*** EXTRACTED RECORDS ***

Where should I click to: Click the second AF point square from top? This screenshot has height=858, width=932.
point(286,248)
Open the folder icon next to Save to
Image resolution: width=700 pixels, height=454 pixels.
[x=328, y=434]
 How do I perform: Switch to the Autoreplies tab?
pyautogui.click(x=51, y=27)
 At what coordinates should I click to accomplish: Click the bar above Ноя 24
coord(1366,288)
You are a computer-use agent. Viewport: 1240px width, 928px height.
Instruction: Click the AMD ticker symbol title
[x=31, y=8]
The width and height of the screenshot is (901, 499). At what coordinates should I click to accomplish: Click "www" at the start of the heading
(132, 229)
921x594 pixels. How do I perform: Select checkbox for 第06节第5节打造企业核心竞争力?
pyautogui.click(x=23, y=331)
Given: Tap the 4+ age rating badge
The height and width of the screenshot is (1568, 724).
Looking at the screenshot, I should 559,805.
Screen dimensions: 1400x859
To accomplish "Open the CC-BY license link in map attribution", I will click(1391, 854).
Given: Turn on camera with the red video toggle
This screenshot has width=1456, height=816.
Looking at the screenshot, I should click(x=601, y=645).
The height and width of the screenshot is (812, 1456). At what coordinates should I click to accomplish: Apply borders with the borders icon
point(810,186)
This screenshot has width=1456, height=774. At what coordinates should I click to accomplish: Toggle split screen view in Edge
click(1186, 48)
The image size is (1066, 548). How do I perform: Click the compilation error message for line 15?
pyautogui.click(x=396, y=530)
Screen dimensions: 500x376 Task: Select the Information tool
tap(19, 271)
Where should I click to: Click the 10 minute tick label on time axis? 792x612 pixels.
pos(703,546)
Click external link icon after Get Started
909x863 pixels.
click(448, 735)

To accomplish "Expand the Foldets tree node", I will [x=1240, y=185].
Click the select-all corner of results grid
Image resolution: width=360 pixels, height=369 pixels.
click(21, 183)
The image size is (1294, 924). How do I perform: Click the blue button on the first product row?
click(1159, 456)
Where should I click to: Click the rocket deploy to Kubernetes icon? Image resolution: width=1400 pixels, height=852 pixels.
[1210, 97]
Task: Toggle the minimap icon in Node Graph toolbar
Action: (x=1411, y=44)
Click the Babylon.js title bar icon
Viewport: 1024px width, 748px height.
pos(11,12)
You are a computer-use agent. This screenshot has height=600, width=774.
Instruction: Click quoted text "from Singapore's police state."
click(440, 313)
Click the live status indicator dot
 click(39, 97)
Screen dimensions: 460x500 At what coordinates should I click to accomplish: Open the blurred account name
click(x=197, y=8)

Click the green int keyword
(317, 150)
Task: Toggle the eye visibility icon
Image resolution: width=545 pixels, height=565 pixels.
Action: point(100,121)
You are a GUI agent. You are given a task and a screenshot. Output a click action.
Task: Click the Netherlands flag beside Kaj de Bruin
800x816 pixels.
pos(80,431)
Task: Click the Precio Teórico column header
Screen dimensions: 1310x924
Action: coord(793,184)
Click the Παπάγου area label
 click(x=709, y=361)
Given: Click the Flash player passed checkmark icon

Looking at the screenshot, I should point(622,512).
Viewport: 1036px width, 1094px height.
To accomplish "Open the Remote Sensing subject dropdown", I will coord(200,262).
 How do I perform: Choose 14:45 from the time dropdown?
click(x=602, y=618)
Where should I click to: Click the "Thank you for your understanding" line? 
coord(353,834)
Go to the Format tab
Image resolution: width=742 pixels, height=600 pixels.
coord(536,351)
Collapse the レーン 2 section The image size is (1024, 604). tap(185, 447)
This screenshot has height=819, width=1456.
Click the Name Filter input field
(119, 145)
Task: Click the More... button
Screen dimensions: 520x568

***

## INSTRUCTIONS TO FOLLOW
Reproduce all the entries above, substituting "How can I carry out" for each occurrence of "How do I perform" and keeping everything else the same.

## SOLUTION TO THE EXERCISE
Where should I click to: Click the second AF point square from top? This screenshot has height=858, width=932.
point(286,248)
Open the folder icon next to Save to
Image resolution: width=700 pixels, height=454 pixels.
[x=328, y=434]
 How can I carry out: Switch to the Autoreplies tab?
pyautogui.click(x=51, y=27)
 At what coordinates should I click to accomplish: Click the bar above Ноя 24
coord(1366,288)
You are a computer-use agent. Viewport: 1240px width, 928px height.
Instruction: Click the AMD ticker symbol title
[x=31, y=8]
The width and height of the screenshot is (901, 499). At what coordinates should I click to accomplish: Click "www" at the start of the heading
(132, 229)
921x594 pixels. How can I carry out: Select checkbox for 第06节第5节打造企业核心竞争力?
pyautogui.click(x=23, y=331)
Given: Tap the 4+ age rating badge
The height and width of the screenshot is (1568, 724).
Looking at the screenshot, I should 559,805.
Screen dimensions: 1400x859
To accomplish "Open the CC-BY license link in map attribution", I will click(1391, 854).
Given: Turn on camera with the red video toggle
This screenshot has width=1456, height=816.
Looking at the screenshot, I should click(x=601, y=645).
The height and width of the screenshot is (812, 1456). At what coordinates should I click to accomplish: Apply borders with the borders icon
point(810,186)
This screenshot has width=1456, height=774. At what coordinates should I click to accomplish: Toggle split screen view in Edge
click(1186, 48)
The image size is (1066, 548). How can I carry out: Click the compilation error message for line 15?
pyautogui.click(x=396, y=530)
Screen dimensions: 500x376 Task: Select the Information tool
tap(19, 271)
Where should I click to: Click the 10 minute tick label on time axis? 792x612 pixels.
pos(703,546)
Click external link icon after Get Started
909x863 pixels.
click(448, 735)

To accomplish "Expand the Foldets tree node", I will [x=1240, y=185].
Click the select-all corner of results grid
Image resolution: width=360 pixels, height=369 pixels.
click(21, 183)
The image size is (1294, 924). How can I carry out: Click the blue button on the first product row?
click(1159, 456)
Where should I click to: Click the rocket deploy to Kubernetes icon? Image resolution: width=1400 pixels, height=852 pixels.
[1210, 97]
Task: Toggle the minimap icon in Node Graph toolbar
Action: (x=1411, y=44)
Click the Babylon.js title bar icon
Viewport: 1024px width, 748px height.
pos(11,12)
You are a computer-use agent. This screenshot has height=600, width=774.
Instruction: Click quoted text "from Singapore's police state."
click(440, 313)
Click the live status indicator dot
 click(39, 97)
Screen dimensions: 460x500 At what coordinates should I click to accomplish: Open the blurred account name
click(x=197, y=8)

Click the green int keyword
(317, 150)
Task: Toggle the eye visibility icon
Image resolution: width=545 pixels, height=565 pixels.
Action: point(100,121)
You are a GUI agent. You are given a task and a screenshot. Output a click action.
Task: Click the Netherlands flag beside Kaj de Bruin
800x816 pixels.
pos(80,431)
Task: Click the Precio Teórico column header
Screen dimensions: 1310x924
Action: coord(793,184)
Click the Παπάγου area label
 click(x=709, y=361)
Given: Click the Flash player passed checkmark icon

Looking at the screenshot, I should point(622,512).
Viewport: 1036px width, 1094px height.
To accomplish "Open the Remote Sensing subject dropdown", I will coord(200,262).
 How can I carry out: Choose 14:45 from the time dropdown?
click(x=602, y=618)
Where should I click to: Click the "Thank you for your understanding" line? 
coord(353,834)
Go to the Format tab
Image resolution: width=742 pixels, height=600 pixels.
coord(536,351)
Collapse the レーン 2 section The image size is (1024, 604). tap(185, 447)
This screenshot has height=819, width=1456.
Click the Name Filter input field
(119, 145)
Task: Click the More... button
Screen dimensions: 520x568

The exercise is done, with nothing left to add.